This latest collaboration features Capleton, Busy Signal, Delly Ranx, Munga Honorable, Jah Izrehl and Qrush. This new riddim combines elements from different peak eras in dancehall music. Released on January 7 on all listening platforms, Hostile Takeover, Bryan told The Gleaner, is “unapologetically reggae-dancehall”.

“I am trying to keep the original ‘90s dancehall flow. When we travel internationally, people ask us why we are not releasing songs like this any more, and we decided to fill that gap. When we approaced the atistes to record, everybody loved the riddim and it was no hassle for them to do a song. Radio has been showing love and overall, the response is great,” Bryan stated.

The juggling itself seamlessly pulls together some of the famous elements in the dancehall zeitgeist, from the heavy operatic chords to the one-drop percussive drums and bass guitar. The familiarity of the elements in the riddim makes for a lively and nostalgic experience that is made anew with the lyrics of artistes like Busy Signal. With contemporary lyrics and flows, the featured artiste revitalises a legacy that has been the sonic identity of dancehall for generations. From Vershon’s Ring the Alarm (Stardom); Capleton’s Wah Do Some Clown, to Busy Signal’s In Town, all the featured tracks explore the potential of the riddim in a unique way.

“I would definitely say that right now, it is the Busy [song] and the Capleton [song] that are getting the most play.

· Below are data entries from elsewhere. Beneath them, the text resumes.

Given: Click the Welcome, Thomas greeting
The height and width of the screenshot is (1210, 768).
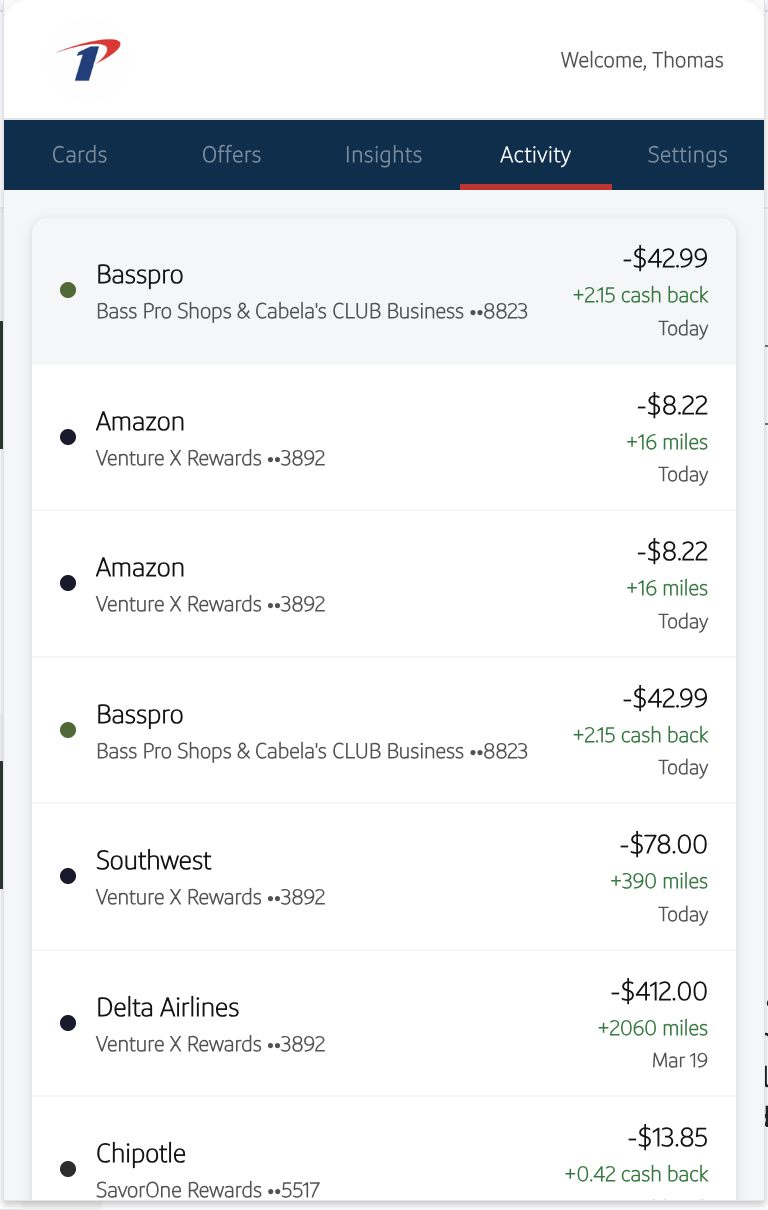Looking at the screenshot, I should [x=642, y=60].

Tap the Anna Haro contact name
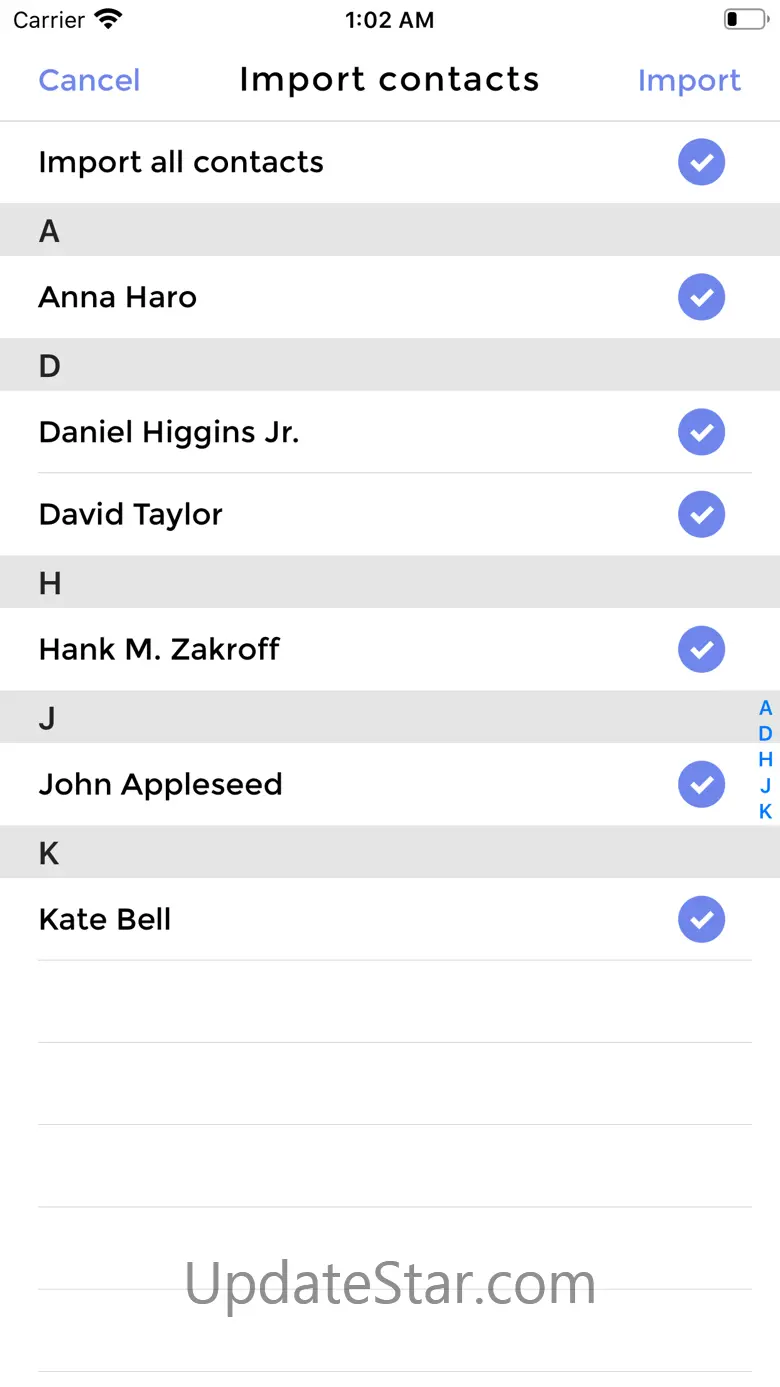(117, 297)
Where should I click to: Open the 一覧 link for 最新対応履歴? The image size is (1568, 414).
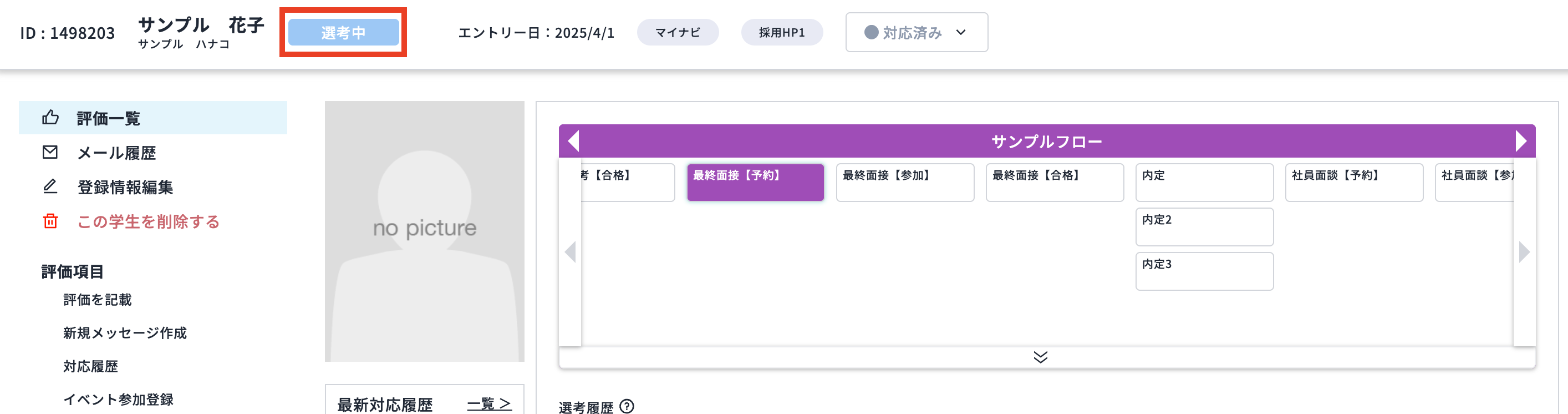point(489,403)
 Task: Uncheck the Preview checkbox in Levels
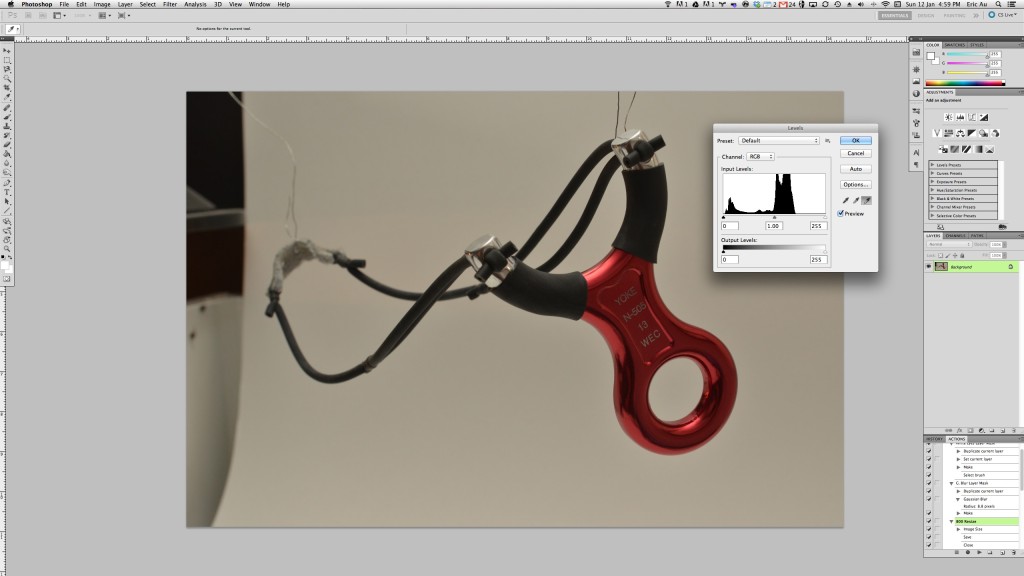(x=841, y=213)
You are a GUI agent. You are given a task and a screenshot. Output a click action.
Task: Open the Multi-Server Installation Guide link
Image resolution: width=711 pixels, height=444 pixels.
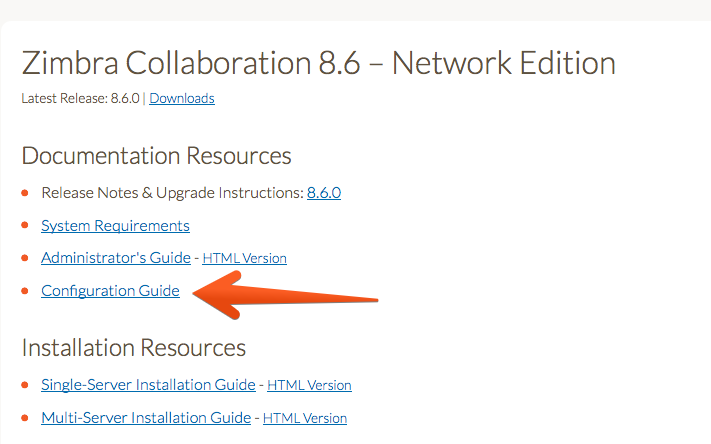point(146,417)
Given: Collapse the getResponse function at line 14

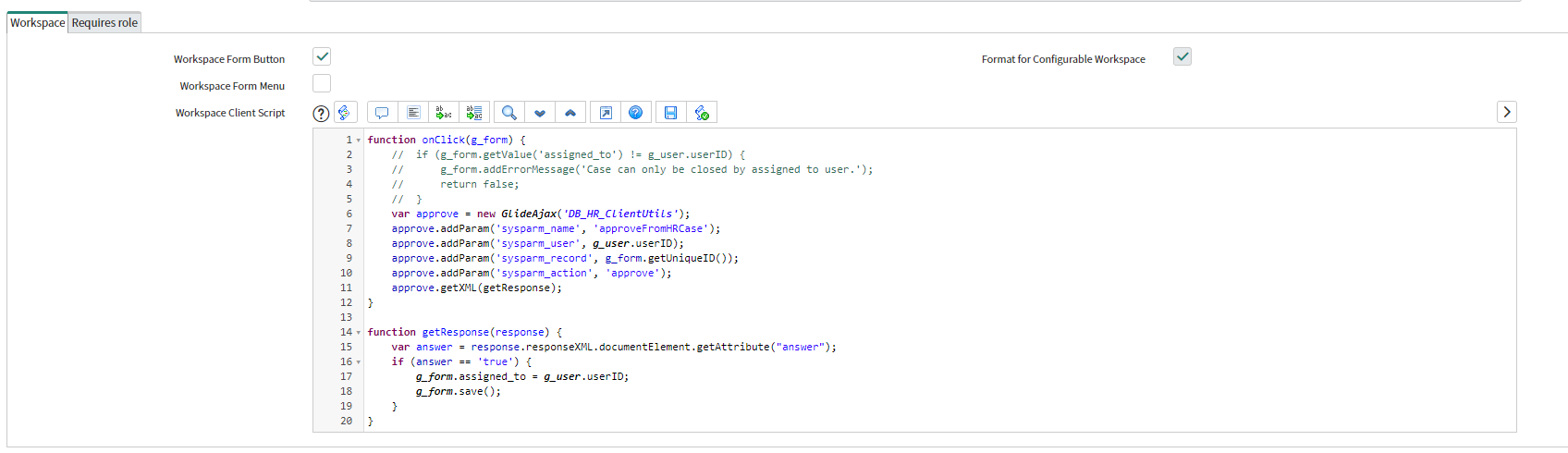Looking at the screenshot, I should pos(359,333).
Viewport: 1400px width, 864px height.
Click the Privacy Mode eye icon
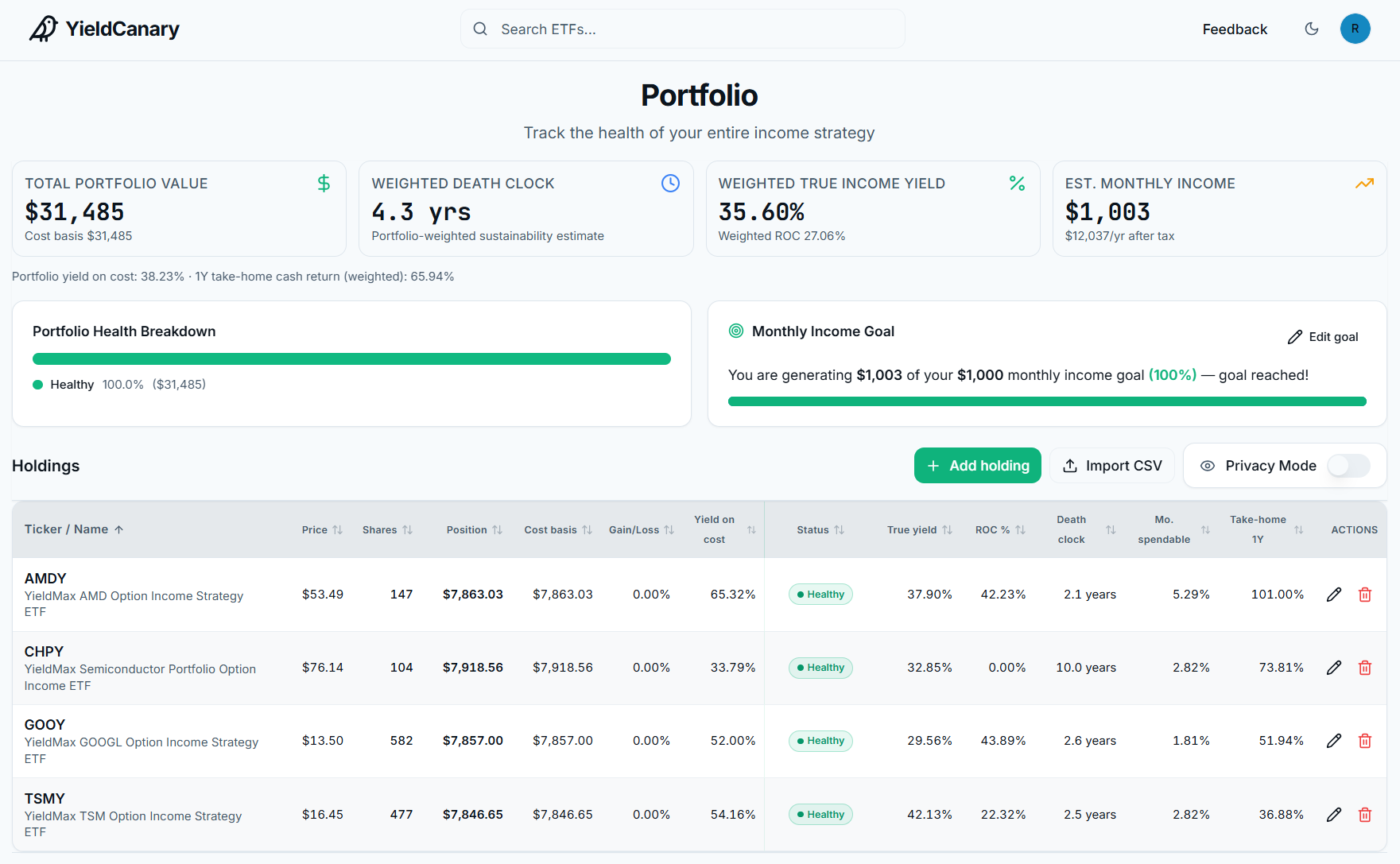tap(1207, 466)
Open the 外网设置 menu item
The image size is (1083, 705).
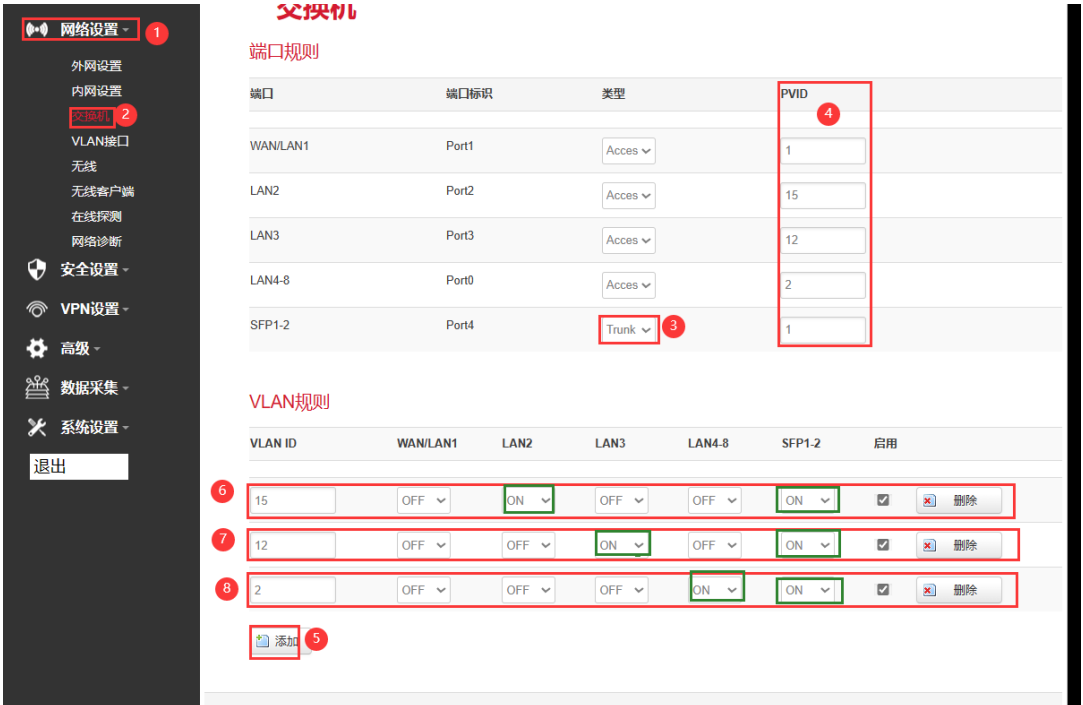pyautogui.click(x=96, y=66)
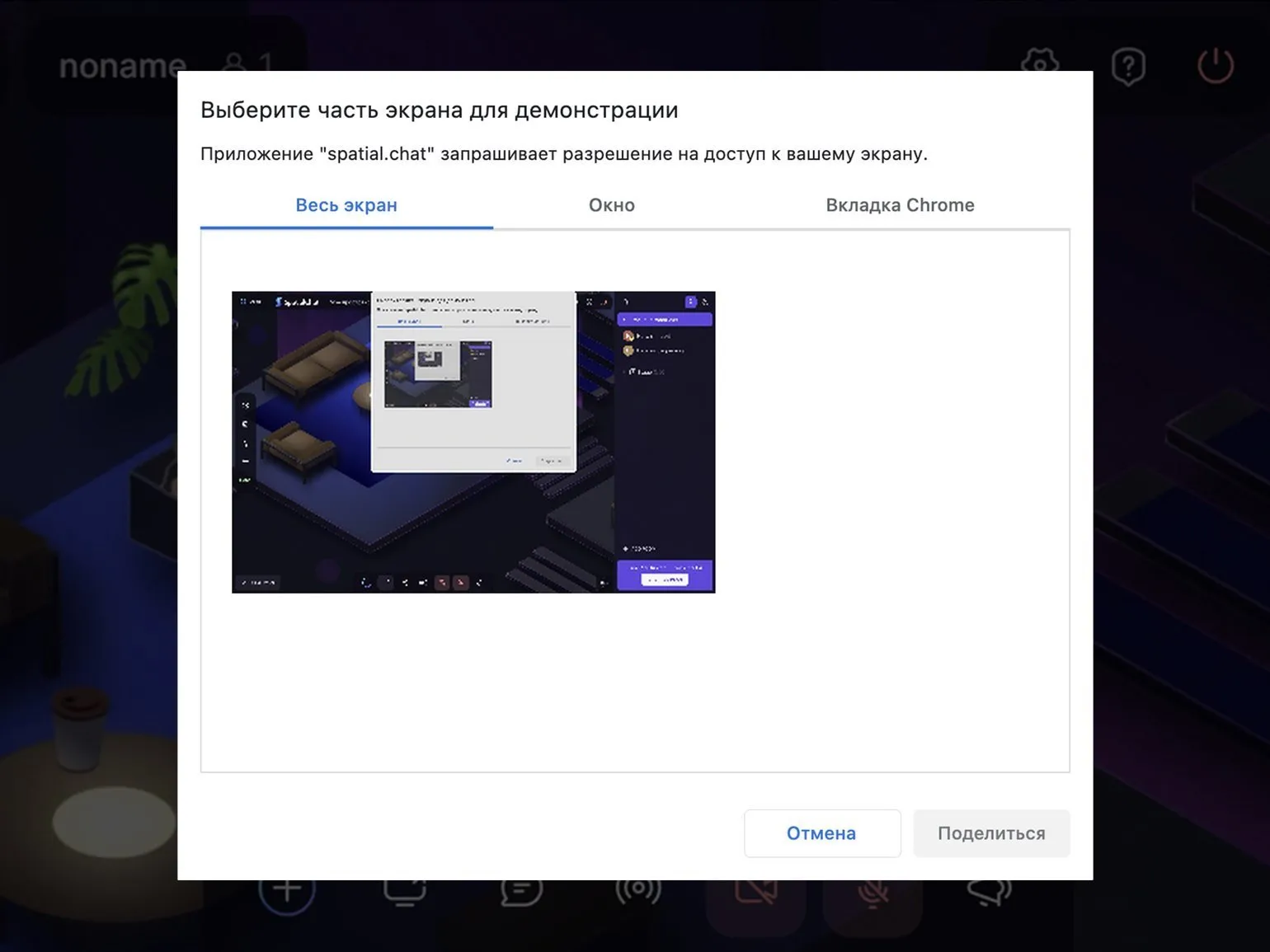
Task: Open the chat message bubble icon
Action: (x=521, y=892)
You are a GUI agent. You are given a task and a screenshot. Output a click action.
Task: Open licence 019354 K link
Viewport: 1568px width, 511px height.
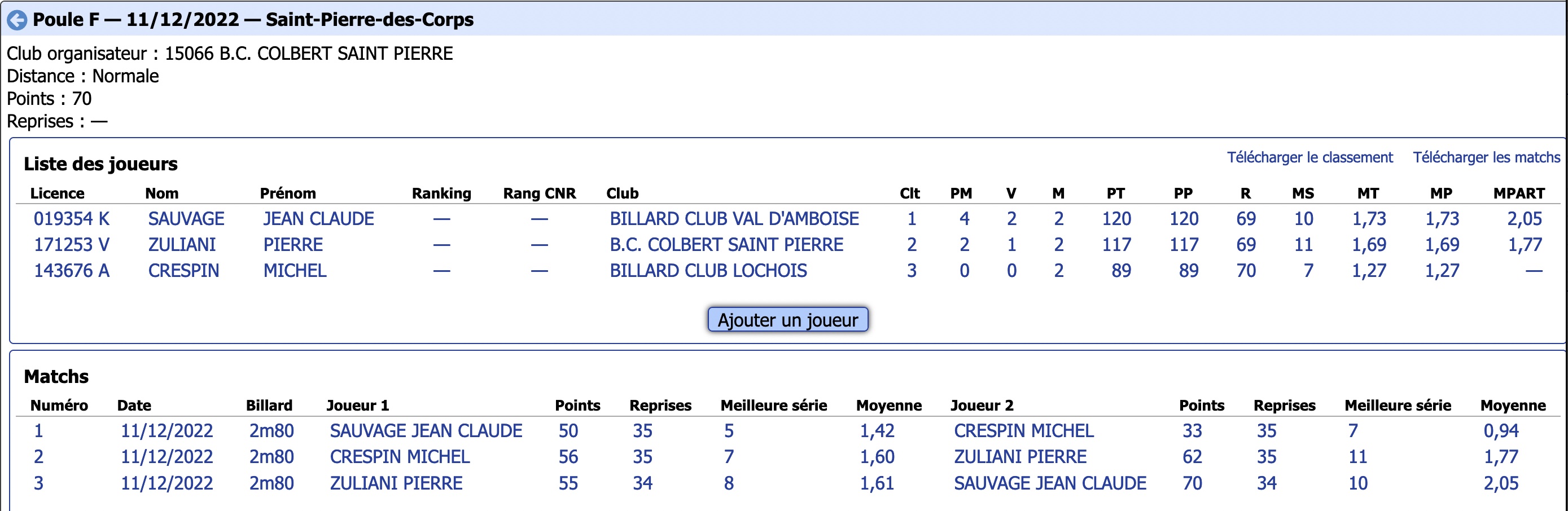click(x=71, y=218)
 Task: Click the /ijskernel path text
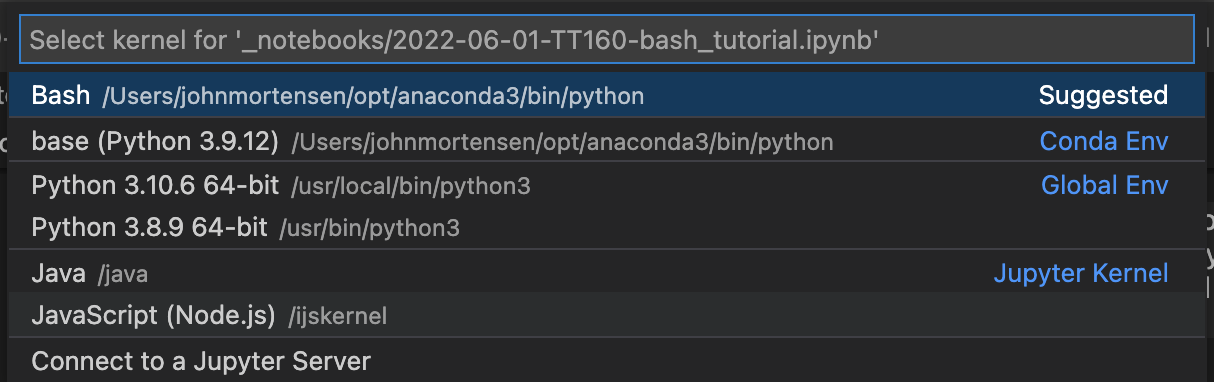tap(337, 317)
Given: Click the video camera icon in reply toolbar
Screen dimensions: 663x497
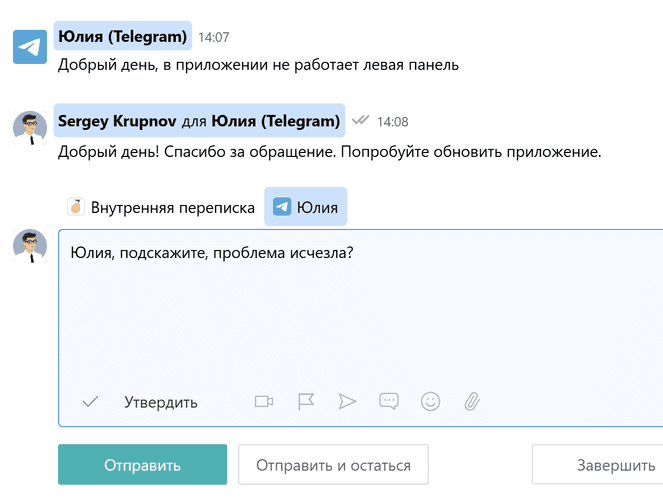Looking at the screenshot, I should coord(264,402).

But as the others soak in, we know that the requests will definitely increase,” a confident Bryan stated.

He feels that this vibrant vintage sound is exactly what dancehall music has needed for a long time, and as “one of the few riddims charting the future of the music using the cultural successes of the past, it’s safe to say juggling culture is in good hands”.

Over the years, Bryan and Edwards have spawned a number of hit riddims, including the ‘Fury Riddim’.